Une Coupe du Monde n’appartient pas seulement aux joueurs, mais également aux anciennes gloires. Et dieu (le vrai, pas Leo Messi) sait que les consultants de luxe sont très, très nombreux en Afrique du Sud.

Les diffuseurs se sont tirés la bourre dans la pêche aux gros poissons, et pas seulement en France. SuperSport, chaîne privée de référence au pasy de Nelson Mandela, a sorti le chéquier.
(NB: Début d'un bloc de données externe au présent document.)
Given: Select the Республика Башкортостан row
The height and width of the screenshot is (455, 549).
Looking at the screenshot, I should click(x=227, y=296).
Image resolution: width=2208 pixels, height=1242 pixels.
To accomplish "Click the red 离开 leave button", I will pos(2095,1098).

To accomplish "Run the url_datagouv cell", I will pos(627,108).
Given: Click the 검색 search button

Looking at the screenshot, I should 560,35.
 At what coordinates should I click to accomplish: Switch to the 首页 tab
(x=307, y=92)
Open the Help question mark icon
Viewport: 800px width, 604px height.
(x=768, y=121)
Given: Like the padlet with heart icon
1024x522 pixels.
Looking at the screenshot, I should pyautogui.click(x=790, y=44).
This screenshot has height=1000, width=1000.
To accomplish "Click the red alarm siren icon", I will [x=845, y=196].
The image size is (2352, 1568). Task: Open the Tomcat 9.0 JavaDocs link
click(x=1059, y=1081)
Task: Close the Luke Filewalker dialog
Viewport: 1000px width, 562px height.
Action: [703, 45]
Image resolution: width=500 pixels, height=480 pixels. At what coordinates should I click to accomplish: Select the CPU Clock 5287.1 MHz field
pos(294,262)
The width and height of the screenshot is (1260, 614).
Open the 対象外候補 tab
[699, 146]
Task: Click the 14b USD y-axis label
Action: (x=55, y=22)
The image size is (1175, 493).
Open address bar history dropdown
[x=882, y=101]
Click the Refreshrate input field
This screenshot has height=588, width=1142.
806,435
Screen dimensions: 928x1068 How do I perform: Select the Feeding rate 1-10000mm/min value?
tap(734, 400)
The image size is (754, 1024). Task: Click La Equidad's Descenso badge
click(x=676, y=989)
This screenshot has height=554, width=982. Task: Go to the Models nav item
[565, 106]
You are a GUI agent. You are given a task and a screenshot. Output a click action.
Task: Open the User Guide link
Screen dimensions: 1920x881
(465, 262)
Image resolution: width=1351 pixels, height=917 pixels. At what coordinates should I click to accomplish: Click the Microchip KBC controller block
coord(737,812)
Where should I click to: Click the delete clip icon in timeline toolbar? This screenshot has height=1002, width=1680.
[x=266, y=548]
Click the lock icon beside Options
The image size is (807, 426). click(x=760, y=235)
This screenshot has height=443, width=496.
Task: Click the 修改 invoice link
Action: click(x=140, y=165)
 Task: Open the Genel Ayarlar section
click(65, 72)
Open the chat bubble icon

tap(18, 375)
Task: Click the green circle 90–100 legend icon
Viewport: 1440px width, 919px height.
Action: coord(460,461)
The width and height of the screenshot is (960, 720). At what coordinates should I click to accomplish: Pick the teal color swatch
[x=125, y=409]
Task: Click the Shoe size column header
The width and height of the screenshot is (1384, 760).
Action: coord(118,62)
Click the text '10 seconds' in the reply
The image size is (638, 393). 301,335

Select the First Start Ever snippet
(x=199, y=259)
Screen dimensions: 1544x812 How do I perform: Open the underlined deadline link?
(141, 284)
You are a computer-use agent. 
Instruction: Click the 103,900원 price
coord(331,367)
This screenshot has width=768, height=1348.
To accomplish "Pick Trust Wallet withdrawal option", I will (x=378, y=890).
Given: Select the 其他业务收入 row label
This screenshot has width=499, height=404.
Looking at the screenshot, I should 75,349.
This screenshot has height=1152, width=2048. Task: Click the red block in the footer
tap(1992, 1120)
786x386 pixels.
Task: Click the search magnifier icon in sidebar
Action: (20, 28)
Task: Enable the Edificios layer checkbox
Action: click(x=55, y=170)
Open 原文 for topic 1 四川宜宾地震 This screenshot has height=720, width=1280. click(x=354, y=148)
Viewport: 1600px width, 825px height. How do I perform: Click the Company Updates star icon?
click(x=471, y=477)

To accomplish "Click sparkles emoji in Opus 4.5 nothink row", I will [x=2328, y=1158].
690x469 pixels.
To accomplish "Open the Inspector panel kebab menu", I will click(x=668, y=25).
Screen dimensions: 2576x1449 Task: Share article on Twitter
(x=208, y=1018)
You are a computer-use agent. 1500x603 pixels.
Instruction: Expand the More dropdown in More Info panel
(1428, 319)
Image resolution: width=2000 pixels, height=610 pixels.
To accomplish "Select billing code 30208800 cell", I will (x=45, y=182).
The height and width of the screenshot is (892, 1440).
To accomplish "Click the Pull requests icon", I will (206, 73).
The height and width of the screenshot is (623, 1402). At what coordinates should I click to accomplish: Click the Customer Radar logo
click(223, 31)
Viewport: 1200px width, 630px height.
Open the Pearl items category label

Propriétaire du club de football éponyme, champion en titre de première division, le média diffuse l’intégralité des rencontres. Surtout, Supersport réalise un marathon du ballon rond avec des plateaux quasi non-stop: prise d’antenne tôt le matin, bavardage sans fin, commentaires des matches, analyse à la pause puis au coup de sifflet final.

Dans un style très nord-américain, ça converse à la bonne franquette entre anciennes stars et journalistes endimanchés, avec quelques fous rires à la clef. C’est dans ce contexte qu’intervient l’armada d’étoiles débauchées par la richissime chaîne. On aura été surpris le premier jour de voir Bernard Lama. Bien entouré, l’ancienne panthère des Bleus se régale de la présence à ses côtés d’Abédi Pelé, George Weah, Stephen Keshi, son compère de l’association “Diambars” Jimmy Adjovi-Bocco, Samuel Kuffour, John Barnes, Paul Ince.

J’en oublie car tous les jours réservent sa surprise. Tous ces consultants de luxe sont des vrais noms en Afrique. L’équivalent de nos Makelele (dont la tendance à se noyer dans le parfum ravit les narines de la moitié de la tribune presse), Desailly, Petit, Dugarry, Gerets, Lizarazu, Wiltord, j’en passe et des meilleurs. Consultant, voilà la nouvelle reconversion à la mode. Mais attention, n’est pas doué qui veut.